Cheney Working to Block Legislation on Detainees

New York Times

Vice President Dick Cheney is leading a White House lobbying effort to block legislation offered by Republican senators that would regulate the detention, treatment and trials of detainees held by the American military.

In an unusual, 30-minute private meeting on Capitol Hill on Thursday night, Mr. Cheney warned three senior Republicans on the Armed Services Committee that their legislation would interfere with the president’s authority and his ability to protect Americans against terrorist attacks.

The legislation, which is still being drafted, includes provisions to bar the military from hiding prisoners from the Red Cross; prohibit cruel, inhuman or degrading treatment of detainees; and use only interrogation techniques authorized in a new Army field manual.

The three Republicans are John McCain of Arizona, Lindsey Graham of South Carolina and John W. Warner of Virginia, the committee chairman. They have complained that the Pentagon has failed to hold senior officials and military officers responsible for the abuses that took place at the Abu Ghraib prison outside of Baghdad, and at other detention centers in Cuba, Iraq and Afghanistan.

The senators could attach their legislation to the $442 billion Pentagon authorization bill for the 2006 fiscal year, which is to be debated on the Senate floor next week. Senate Democrats, led by Carl Levin of Michigan and Jack Reed of Rhode Island, have said they will offer a competing amendment to establish an independent commission, modeled after the 9/11 panel, to investigate detainee abuses and operations.

On Thursday, just before Mr. Cheney’s meeting, the White House warned in a blunt statement that Senate approval of a Republican or Democratic amendment was likely to prompt Mr. Bush’s top advisers to recommend he veto the measure.

Mr. Cheney’s meeting with the senators was first reported on Saturday by The Washington Post.

A spokesman for Mr. Warner, John Ullyot, declined Saturday to comment on the senators’ meeting with Mr. Cheney and said, “the matter continues to be studied,” adding that the Senate could vote on all or some of the provisions next week.

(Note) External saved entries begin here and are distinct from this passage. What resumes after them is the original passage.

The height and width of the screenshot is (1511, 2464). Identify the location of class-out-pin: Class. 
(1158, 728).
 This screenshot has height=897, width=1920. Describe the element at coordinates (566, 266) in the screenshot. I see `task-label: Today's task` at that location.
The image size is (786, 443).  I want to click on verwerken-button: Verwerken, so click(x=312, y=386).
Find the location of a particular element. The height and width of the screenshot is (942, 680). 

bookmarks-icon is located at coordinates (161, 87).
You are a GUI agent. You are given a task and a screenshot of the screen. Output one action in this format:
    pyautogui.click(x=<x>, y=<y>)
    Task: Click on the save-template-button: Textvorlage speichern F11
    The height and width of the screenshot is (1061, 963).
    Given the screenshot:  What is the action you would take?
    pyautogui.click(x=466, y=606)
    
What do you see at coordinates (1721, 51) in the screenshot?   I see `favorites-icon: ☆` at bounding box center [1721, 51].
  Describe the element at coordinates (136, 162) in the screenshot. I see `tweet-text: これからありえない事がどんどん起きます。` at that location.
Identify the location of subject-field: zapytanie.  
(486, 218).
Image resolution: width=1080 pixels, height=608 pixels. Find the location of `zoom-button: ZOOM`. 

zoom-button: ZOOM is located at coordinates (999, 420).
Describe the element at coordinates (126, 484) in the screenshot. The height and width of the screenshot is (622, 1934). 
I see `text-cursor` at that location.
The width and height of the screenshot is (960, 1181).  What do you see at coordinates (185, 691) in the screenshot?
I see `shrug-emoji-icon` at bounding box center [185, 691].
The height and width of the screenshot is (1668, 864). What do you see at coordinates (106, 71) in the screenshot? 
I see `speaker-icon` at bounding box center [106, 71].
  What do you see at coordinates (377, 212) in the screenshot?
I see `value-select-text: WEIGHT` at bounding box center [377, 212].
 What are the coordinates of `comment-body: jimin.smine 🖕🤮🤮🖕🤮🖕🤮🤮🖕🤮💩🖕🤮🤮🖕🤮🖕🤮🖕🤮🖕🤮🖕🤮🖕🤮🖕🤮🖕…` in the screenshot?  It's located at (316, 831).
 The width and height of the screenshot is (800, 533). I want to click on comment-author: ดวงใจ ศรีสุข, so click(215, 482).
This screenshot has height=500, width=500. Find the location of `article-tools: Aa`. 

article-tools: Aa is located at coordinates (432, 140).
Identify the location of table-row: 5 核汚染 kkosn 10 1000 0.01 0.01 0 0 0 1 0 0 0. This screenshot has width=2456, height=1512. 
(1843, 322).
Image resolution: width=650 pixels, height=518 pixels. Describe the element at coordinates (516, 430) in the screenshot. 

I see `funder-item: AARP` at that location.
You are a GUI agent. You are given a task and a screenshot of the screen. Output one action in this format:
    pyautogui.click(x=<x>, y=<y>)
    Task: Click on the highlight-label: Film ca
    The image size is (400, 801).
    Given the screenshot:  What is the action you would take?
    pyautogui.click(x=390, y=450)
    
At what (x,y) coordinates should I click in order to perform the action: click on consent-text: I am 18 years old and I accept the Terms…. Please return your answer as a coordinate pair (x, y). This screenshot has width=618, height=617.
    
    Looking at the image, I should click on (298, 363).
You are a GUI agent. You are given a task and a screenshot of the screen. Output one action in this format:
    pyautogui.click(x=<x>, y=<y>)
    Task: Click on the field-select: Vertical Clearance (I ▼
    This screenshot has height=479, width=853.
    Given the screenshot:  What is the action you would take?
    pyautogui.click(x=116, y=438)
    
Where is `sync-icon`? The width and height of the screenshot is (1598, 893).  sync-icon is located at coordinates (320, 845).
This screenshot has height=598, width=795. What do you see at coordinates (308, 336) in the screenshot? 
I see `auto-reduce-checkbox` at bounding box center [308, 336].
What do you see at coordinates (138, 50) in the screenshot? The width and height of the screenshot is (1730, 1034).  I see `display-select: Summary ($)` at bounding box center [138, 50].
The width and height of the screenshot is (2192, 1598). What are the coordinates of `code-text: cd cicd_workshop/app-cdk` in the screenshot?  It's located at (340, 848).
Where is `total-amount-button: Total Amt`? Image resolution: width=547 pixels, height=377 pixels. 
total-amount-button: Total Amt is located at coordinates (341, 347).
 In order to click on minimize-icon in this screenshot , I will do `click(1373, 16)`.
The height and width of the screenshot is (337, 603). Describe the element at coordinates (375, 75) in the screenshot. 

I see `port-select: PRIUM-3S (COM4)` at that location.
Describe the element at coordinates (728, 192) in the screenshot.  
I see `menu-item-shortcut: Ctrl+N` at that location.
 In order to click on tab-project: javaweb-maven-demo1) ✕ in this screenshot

Mr. Cheney’s involvement in the issue illustrates the White House’s level of concern that the Republican bill could pass. Mr. Cheney is president of the Senate, and next to Mr. Bush, he is the administration’s most potent lobbyist on Capitol Hill.

Maria Tamburri, a spokeswoman for the White House, said Mr. Cheney’s conversations with members of Congress were private, and she declined to provide any details.

A senior Defense Department spokesman, speaking on the condition of anonymity because he is not authorized to talk publicly about the matter, said Mr. Cheney took the administration’s lead role because the issue cut across the jurisdictions of several federal agencies, and because he had long been the administration’s chief defender of presidential prerogative.

“There’s a natural tension here between the executive and Congressional branches,” the official said.

According to Senate officials, Mr. McCain is considering introducing four amendments. One would set standards for interrogating military detainees and would limit them to techniques outlined in a new Army field manual. It would not cover the Central Intelligence Agency.

A second provision would require that all detainees held by the military be registered with the International Committee of the Red Cross. This measures seeks to prevent the holding of unregistered prisoners, or ghost detainees, in Iraq and Afghanistan and at other military sites.

Mr. McCain is also weighing a provision to prohibit the practice of seizing people and sending them abroad for interrogation. This practice has become the subject of mounting international criticism, as some of the countries involved are known to use torture. It has caused a deepening rift between the United States and some of its strongest allies.

Finally, Mr. McCain’s amendment would bar cruel, inhuman or degrading treatment or punishment of detainees in American custody. This would effectively prohibit not only physical abuse but also practices like placing women’s undergarments on the heads of Muslim male prisoners in an effort to humiliate them.

Mr. Graham, who has expressed some support for the idea of a wide-ranging independent commission to look into detainee abuses, is seeking to define the term “enemy combatant” for detention purposes, and to regulate the military tribunals to be held soon at the detention center at Guantánamo Bay, Cuba.

Richard W. Stevenson contributed reporting for this article.